Before the permanent stimulator is implanted, some patients, like me, have a trial to see if the device is likely to work. The trial is less expensive and less invasive than the permanent surgery. It has shown to be a more effective predictor of the implant’s success than nerve blocks, which are another option. Radiofrequency and Botox are also sometimes used as predictors.
In the trial, leads (wires) are placed in the back of the head at the same place the permanent leads would go. Instead of connecting to an implanted battery pack, the leads connect to an external battery pack, which is about the size of an 80s cell phone. The leads come out the back of your neck and drape down to the controller. It looks gross, but heals quickly after the trial is finished.
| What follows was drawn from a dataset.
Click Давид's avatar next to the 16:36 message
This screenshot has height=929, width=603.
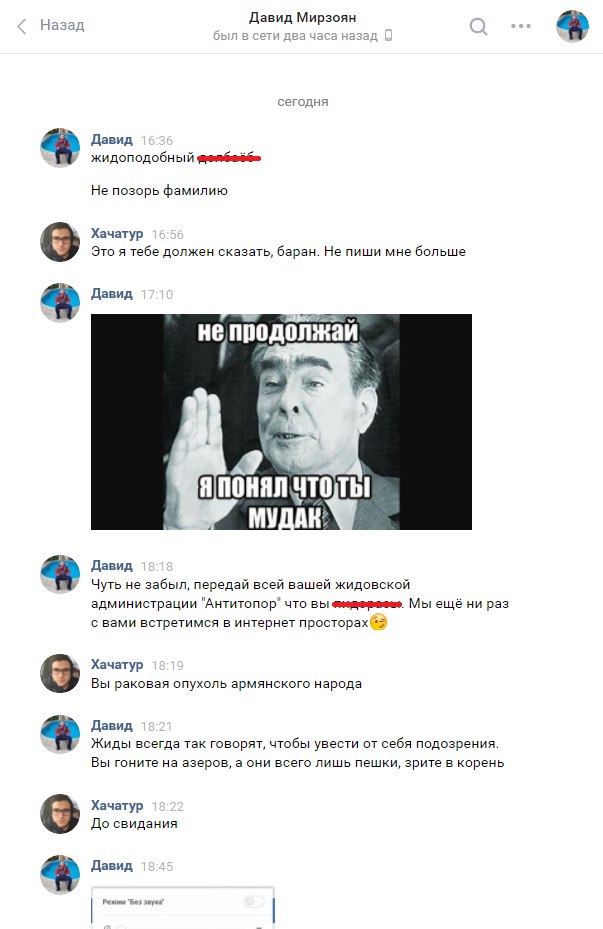pos(60,148)
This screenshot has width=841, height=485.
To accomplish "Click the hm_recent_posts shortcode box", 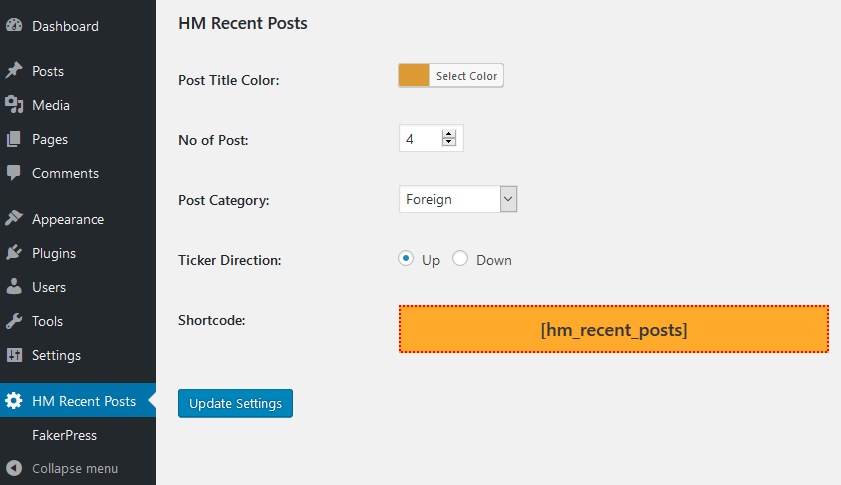I will tap(614, 329).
For a week to 10 days, the patient plays around with the controls to try to determine his or her optimal settings. At the end of the trial period, the leads are removed. Then the patient decides if the permanent implant is the way to go.
The trial is done in a limited time period because infection risk is greater the longer the incisions are open. The downside of this is that some people’s nerves get irritated during the surgery and may trigger bad headaches for part of the trial.
I was conflicted after my trial. I was pretty sure it helped, but I couldn’t quantify it. On principle, I don’t think something so subjective can be quantified (it’s the social scientist in me). Depending on the moment, I estimated between 30% and 70%. I have no idea if one is closer than the other, but I do know that I went home after the trial not knowing if I would get the permanent stimulator.
My doctor was a little surprised when I called to schedule my final surgery. It seemed to help enough to make all the costs, both financial and physical, worth it. I still can’t quantify how much the permanent implant helps, but I think it’s about 50%. Honestly, I’d do it again even if my relief was only 20%.